EXERCISE DIRECTIONS
Return only the lines below starting at the line containing "Viewport: 1366px width, 616px" and ending at the line containing "Task: Click the", both included, exactly as they are and with no pictures.
□ □ □
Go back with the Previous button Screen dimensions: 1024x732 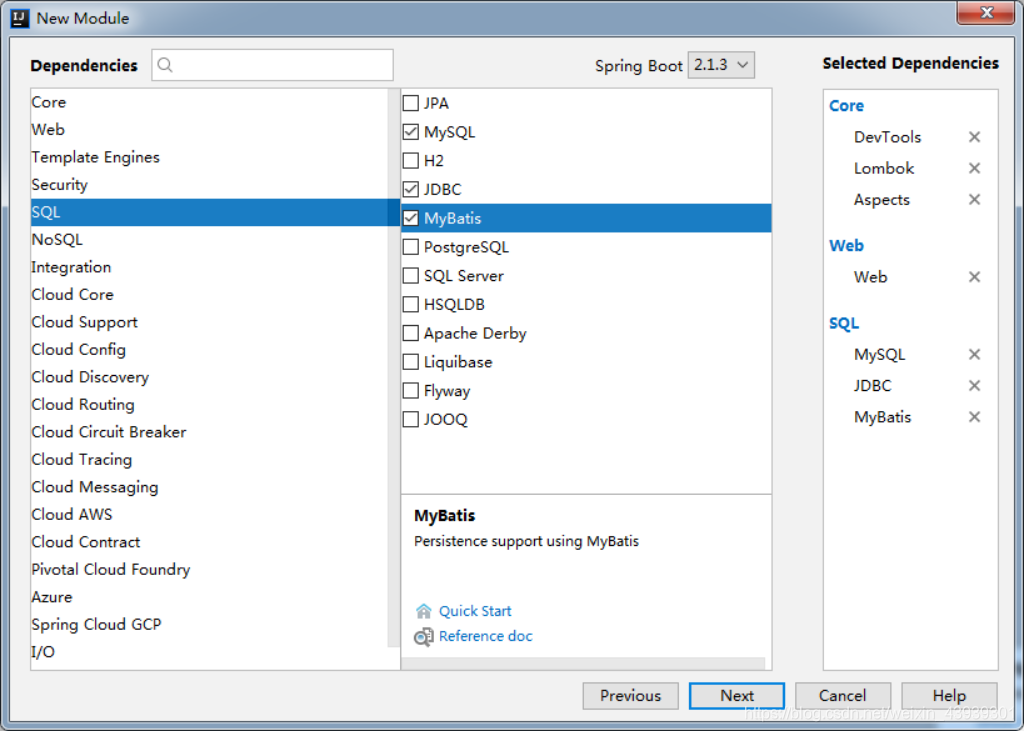[630, 695]
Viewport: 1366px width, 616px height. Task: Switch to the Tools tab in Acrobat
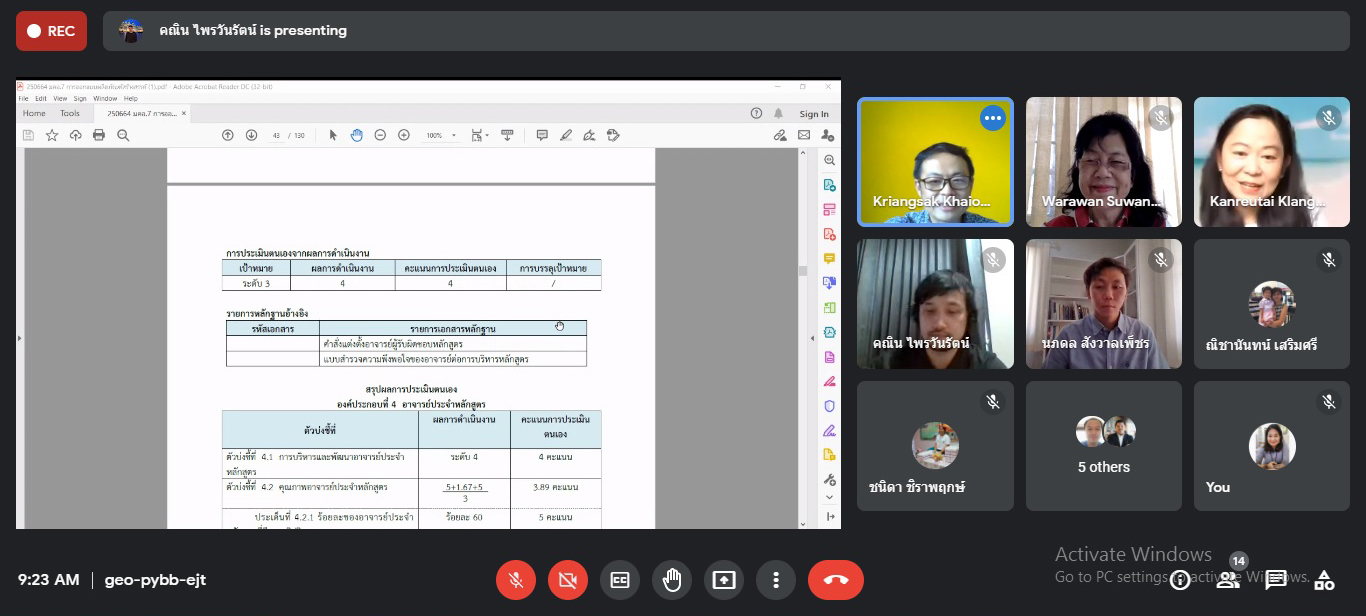pos(70,114)
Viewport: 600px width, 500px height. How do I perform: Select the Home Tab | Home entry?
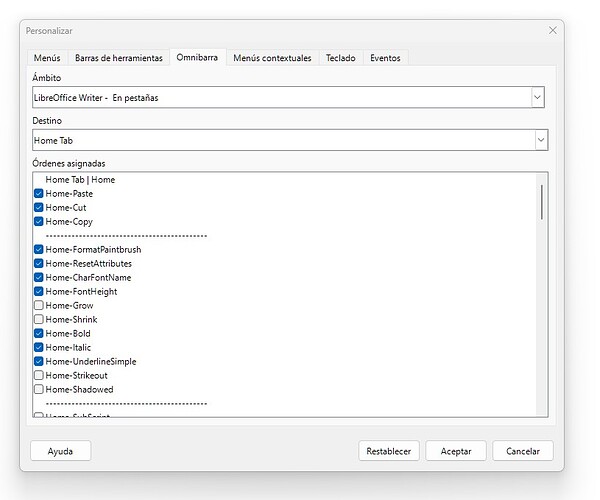[x=80, y=180]
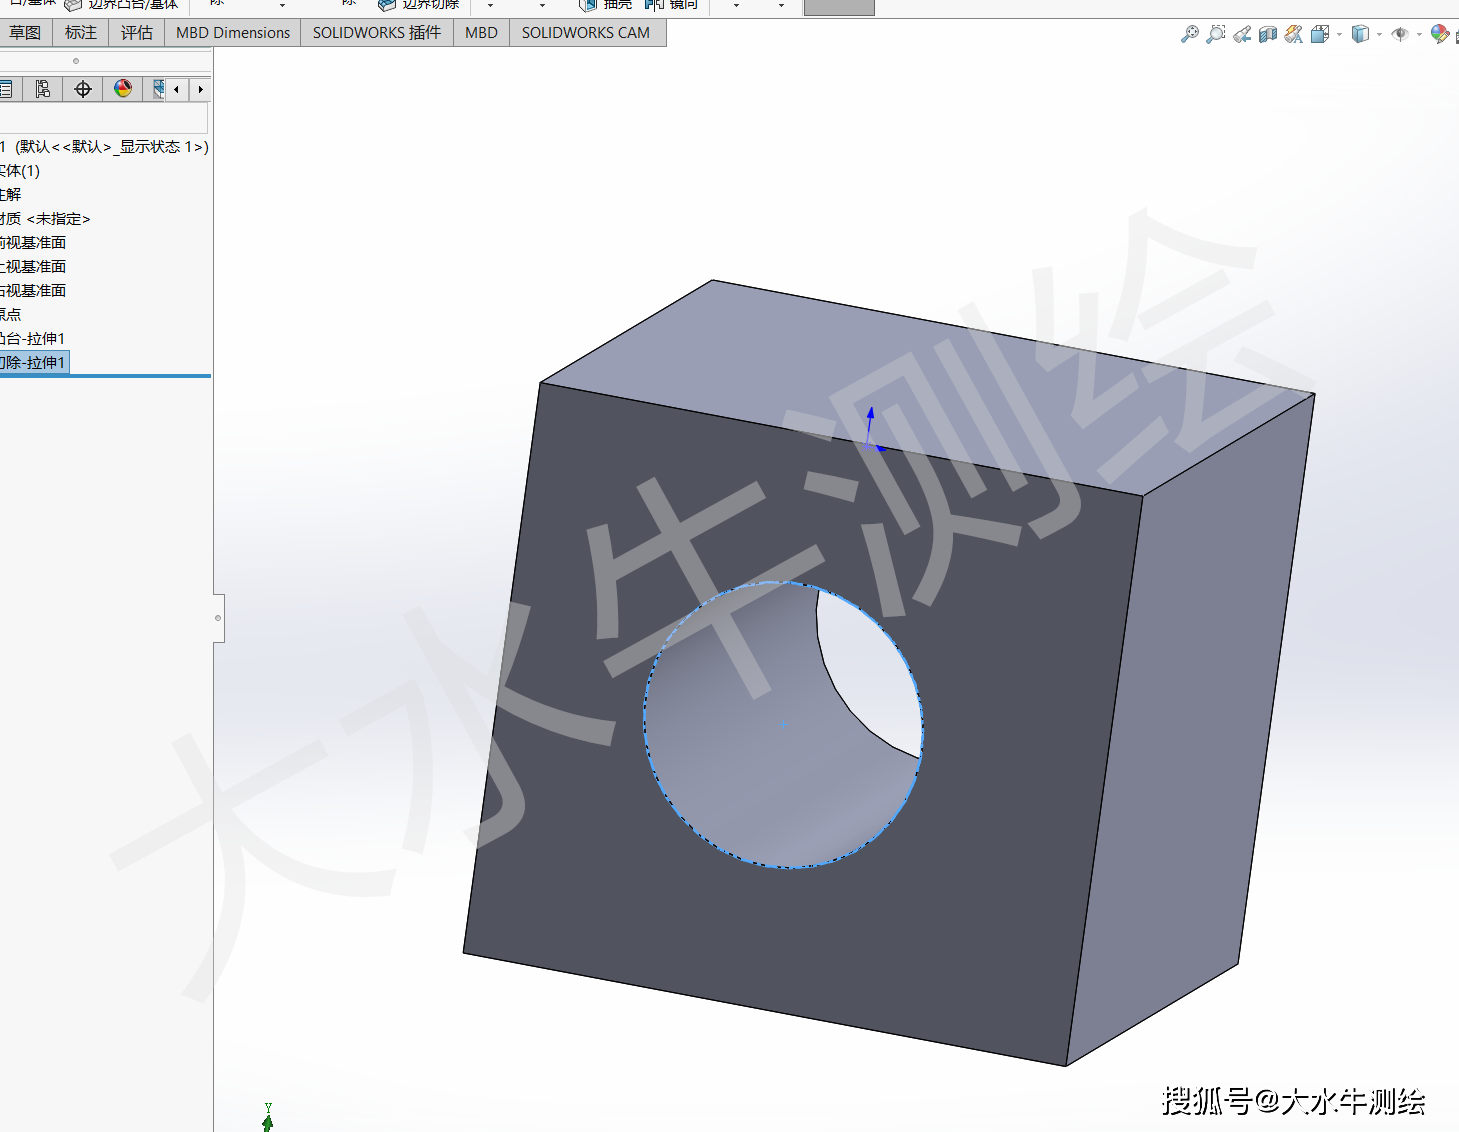Image resolution: width=1459 pixels, height=1132 pixels.
Task: Open the Section View tool
Action: point(1268,34)
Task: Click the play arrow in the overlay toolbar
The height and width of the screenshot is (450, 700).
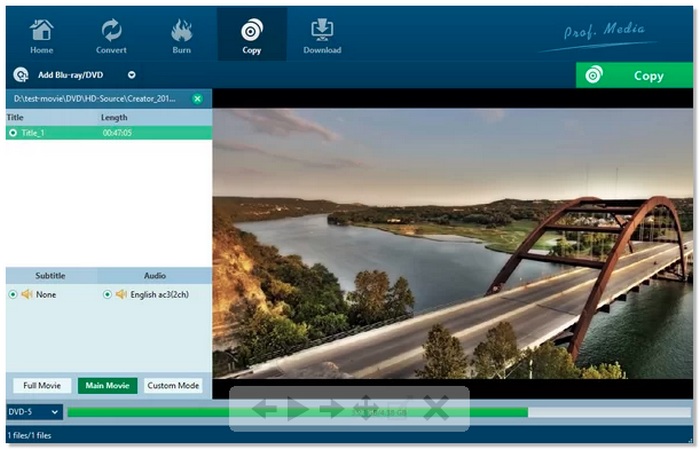Action: point(297,408)
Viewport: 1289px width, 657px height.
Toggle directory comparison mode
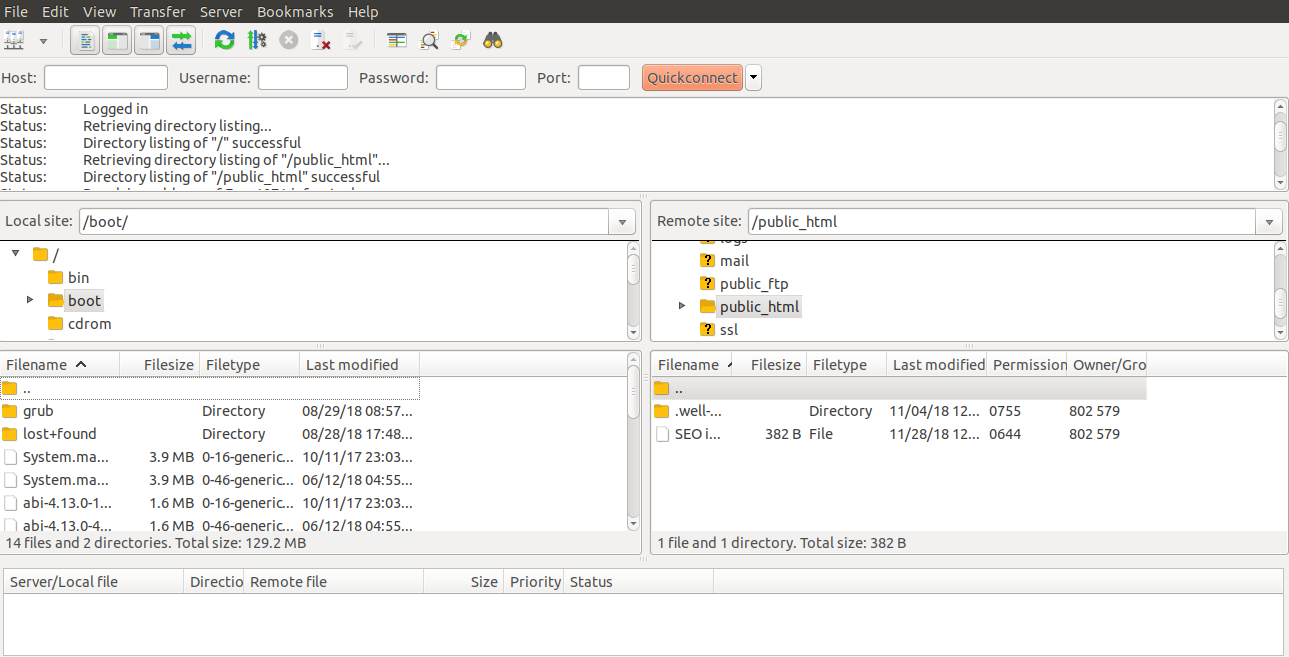[429, 40]
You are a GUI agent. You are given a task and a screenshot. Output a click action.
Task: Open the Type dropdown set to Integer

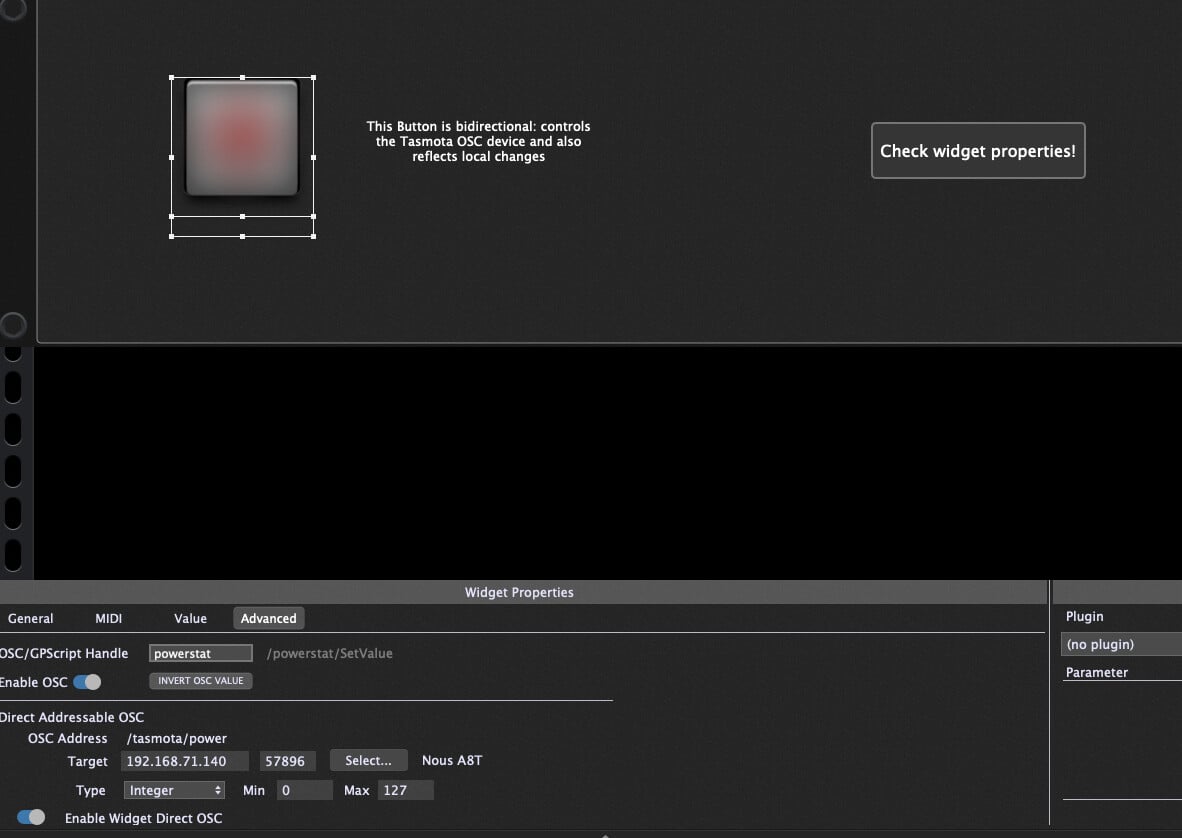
□ □ □
SOLUTION TO THE EXERCISE
Viewport: 1366px width, 616px height. Task: Switch to the Tools tab in Acrobat
pos(70,114)
Viewport: 600px width, 500px height. How do I perform: Select the Home Tab | Home entry?
[x=80, y=180]
Image resolution: width=1459 pixels, height=1132 pixels.
Task: Open the Section View tool
Action: point(1268,34)
Task: Click the play arrow in the overlay toolbar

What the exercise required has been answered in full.